## [Work request]
Go through the lines below. Copy those with "computer".

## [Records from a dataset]
* * * *

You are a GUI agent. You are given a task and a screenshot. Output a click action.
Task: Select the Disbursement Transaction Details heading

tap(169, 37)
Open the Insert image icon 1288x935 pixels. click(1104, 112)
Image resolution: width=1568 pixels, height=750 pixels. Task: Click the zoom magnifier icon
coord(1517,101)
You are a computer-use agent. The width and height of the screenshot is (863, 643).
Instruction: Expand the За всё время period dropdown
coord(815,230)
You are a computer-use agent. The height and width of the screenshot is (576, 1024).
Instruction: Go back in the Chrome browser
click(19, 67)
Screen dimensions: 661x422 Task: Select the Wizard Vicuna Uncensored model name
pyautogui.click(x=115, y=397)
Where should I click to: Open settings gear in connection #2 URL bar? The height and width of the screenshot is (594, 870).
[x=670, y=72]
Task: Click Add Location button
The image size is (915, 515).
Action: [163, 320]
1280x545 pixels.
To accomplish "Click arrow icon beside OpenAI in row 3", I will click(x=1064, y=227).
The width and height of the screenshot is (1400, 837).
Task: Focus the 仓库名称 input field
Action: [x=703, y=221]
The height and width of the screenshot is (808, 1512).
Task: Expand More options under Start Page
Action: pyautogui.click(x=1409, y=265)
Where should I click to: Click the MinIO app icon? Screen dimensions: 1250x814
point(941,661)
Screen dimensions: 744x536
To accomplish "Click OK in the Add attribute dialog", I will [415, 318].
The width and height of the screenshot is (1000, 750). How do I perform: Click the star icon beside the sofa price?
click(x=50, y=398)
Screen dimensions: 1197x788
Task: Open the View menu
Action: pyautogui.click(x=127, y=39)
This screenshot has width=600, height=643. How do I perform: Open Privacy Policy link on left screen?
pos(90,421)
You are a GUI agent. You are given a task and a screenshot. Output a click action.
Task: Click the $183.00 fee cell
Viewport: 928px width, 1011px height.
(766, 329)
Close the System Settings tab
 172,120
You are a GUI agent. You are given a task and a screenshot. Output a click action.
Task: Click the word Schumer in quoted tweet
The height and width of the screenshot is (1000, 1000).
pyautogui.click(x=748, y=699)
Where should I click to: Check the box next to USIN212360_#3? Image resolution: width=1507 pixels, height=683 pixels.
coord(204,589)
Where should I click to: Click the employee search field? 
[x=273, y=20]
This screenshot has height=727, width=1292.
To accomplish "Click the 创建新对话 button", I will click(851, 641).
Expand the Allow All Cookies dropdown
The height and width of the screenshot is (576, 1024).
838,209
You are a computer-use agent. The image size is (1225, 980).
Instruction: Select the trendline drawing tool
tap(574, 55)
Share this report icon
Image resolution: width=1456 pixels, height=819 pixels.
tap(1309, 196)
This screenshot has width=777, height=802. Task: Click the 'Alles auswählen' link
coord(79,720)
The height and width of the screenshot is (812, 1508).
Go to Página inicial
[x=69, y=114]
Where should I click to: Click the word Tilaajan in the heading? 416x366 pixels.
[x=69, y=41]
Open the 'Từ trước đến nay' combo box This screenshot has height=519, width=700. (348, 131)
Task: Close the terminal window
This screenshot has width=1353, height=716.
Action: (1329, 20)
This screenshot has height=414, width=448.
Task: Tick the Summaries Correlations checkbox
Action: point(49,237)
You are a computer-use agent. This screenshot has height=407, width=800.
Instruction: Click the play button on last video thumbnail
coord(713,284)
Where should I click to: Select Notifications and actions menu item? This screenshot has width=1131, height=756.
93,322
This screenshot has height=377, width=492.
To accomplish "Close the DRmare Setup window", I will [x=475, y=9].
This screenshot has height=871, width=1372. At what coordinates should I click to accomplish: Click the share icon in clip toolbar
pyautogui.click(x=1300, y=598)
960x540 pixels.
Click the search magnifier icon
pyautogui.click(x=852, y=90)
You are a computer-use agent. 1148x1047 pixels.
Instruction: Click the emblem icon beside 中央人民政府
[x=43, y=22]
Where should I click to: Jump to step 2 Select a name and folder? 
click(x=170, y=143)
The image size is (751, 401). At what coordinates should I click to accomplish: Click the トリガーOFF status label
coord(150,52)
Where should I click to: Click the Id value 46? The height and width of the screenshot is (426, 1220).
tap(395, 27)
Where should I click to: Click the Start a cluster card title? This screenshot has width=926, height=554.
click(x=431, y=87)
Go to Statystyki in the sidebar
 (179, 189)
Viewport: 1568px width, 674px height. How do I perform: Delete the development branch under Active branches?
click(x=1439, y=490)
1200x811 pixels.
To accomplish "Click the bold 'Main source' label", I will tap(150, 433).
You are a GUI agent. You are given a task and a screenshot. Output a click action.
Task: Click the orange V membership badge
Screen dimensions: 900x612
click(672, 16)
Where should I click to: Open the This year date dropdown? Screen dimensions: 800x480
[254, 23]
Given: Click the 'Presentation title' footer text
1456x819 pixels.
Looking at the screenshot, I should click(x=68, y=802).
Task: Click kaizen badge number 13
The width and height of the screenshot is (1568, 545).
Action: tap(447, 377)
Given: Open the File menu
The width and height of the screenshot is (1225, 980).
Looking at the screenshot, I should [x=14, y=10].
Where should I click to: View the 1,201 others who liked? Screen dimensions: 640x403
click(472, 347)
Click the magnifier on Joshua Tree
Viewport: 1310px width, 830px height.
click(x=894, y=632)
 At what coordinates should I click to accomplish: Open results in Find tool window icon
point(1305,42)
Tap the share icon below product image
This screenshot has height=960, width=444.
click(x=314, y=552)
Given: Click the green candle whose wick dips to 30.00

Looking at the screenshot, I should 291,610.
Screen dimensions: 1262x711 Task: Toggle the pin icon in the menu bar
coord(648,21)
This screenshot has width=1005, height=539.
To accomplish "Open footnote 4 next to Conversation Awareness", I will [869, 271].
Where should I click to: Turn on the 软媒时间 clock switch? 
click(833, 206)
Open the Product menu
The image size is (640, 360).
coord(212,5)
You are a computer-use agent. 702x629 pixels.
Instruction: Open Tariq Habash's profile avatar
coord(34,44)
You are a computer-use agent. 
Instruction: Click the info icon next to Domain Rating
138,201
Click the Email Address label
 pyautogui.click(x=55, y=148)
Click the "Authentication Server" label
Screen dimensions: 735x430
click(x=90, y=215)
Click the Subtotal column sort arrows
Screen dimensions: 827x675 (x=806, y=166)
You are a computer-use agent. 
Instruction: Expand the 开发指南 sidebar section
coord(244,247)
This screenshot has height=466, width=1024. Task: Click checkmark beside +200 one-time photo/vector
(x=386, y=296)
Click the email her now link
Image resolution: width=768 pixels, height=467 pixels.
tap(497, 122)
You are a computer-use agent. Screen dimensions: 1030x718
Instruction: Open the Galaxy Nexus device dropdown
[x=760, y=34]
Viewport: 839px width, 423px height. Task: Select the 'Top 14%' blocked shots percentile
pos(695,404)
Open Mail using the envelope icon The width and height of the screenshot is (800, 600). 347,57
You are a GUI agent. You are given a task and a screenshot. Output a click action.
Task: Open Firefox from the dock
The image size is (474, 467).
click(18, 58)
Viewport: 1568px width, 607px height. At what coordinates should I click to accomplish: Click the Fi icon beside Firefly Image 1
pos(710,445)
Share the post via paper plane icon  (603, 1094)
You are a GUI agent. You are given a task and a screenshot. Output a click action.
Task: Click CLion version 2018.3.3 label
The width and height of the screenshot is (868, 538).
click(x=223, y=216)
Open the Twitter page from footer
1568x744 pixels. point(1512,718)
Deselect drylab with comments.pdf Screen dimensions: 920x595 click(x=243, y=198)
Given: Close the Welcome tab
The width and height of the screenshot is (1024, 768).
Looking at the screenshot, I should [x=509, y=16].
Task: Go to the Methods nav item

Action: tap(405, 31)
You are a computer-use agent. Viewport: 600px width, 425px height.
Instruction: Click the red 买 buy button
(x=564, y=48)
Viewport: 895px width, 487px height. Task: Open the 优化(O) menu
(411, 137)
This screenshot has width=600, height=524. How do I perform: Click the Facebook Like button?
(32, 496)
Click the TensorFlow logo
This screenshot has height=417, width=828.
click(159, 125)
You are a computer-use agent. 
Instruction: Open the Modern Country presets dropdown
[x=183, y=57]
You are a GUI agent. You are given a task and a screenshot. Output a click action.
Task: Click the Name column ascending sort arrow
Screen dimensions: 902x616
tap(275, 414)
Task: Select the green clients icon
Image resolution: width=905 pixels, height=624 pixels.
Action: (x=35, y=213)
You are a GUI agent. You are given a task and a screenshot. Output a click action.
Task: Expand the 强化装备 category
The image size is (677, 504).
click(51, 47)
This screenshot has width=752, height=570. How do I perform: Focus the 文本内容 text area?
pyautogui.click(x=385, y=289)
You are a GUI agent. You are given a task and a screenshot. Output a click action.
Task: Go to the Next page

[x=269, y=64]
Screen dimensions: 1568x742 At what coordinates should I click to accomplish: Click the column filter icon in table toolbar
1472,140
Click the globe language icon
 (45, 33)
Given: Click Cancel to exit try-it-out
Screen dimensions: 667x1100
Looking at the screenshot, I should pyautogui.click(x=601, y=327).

* * * *

## [Result of this task]
You are a computer-use agent. The width and height of the screenshot is (863, 643).
You are a computer-use agent. The height and width of the screenshot is (576, 1024).
You are a computer-use agent. The image size is (1225, 980).
You are a computer-use agent. This screenshot has height=407, width=800.
You are a computer-use agent. 1148x1047 pixels.
You are a computer-use agent. 702x629 pixels.
You are a computer-use agent. 
You are a computer-use agent. 
You are a computer-use agent. Screen dimensions: 1030x718
You are a computer-use agent. Viewport: 600px width, 425px height.
You are a computer-use agent. 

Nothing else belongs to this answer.